Robot Dreams (Page 64)

"You know I have. Why do you ask?"

"Sure, I know you have, but you still talk like a Grounder. Have you thought of the distances involved? The average asteroid is a hundred twenty million miles from Mars at the closest. That’s twice the Venus-Mars hop and you know that hardly any liners do even that in one jump. They usually stop off at Earth or the Moon. After all, how long do you expect anyone to stay in space, man?"

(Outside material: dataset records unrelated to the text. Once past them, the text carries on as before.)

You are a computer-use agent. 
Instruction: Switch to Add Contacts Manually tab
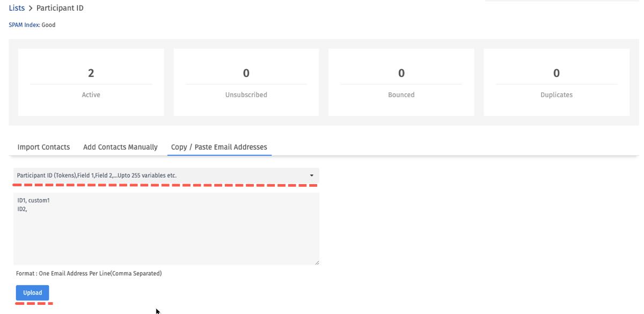(x=120, y=147)
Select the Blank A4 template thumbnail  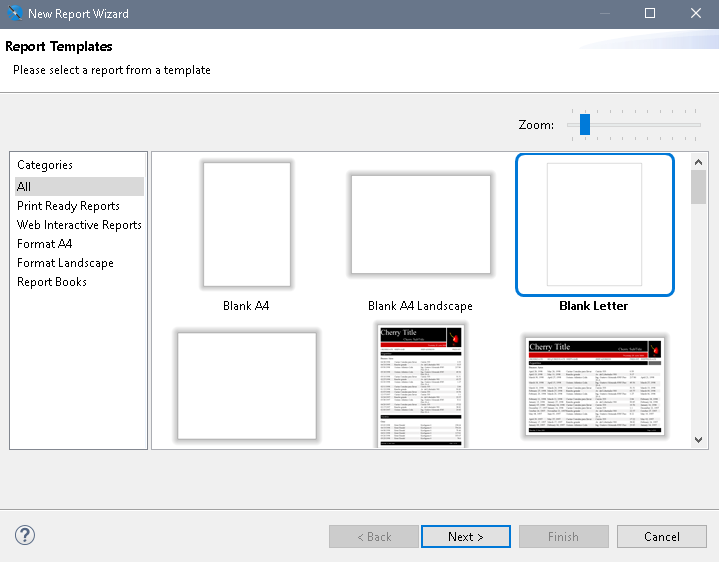point(246,225)
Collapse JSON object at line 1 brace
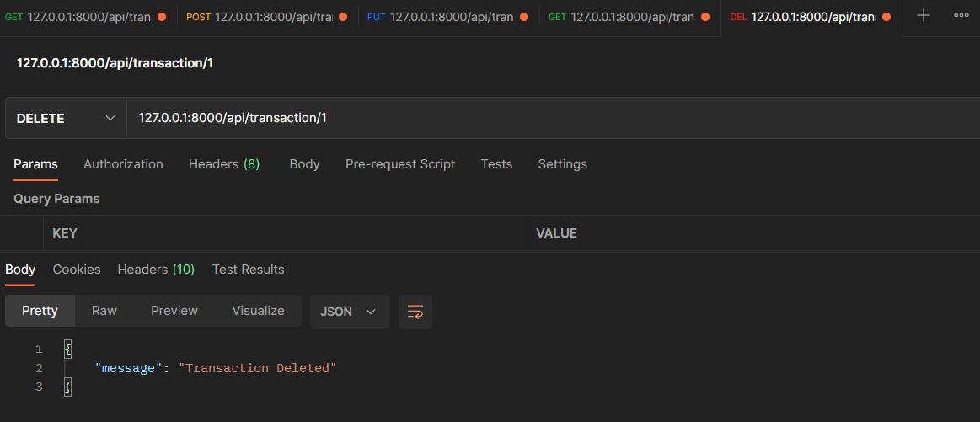 [x=68, y=349]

"I don’t know. What’s your limit?"

"You know the limit. You don’t have to ask me. It’s six months. That’s handbook data. After six months, if you’re still in space, you’re psychotherapy meat. Right, Dick?"

Swenson nodded.

"And that’s just the asteroids," Rioz went on. "From Mars to Jupiter is three hundred thirty million miles, and to Saturn it’s seven hundred million. How can anyone handle that kind of distance? Suppose you hit standard velocity or, to make it even, say you get up to a good two hundred kilomiles an hour. It would take you  –  let’s see, allowing time for acceleration and deceleration  –  about six or seven months to get to Jupiter and nearly a year to get to Saturn. Of course, you could hike the speed to a million miles an hour, theoretically, but where would you get the water to do that?"

"Gee," said a small voice attached to a smutty nose and round eyes, "Saturn!"

Dora whirled in her chair. "Peter, march right back into your room!"

"Aw, Ma."

"Don’t ‘Aw Ma’ me." She began to get out of the chair, and Peter scuttled away.

Swenson said, "Say, Dora, why don’t you keep him company for a while? It’s hard to keep his mind on homework if we’re all out here talking."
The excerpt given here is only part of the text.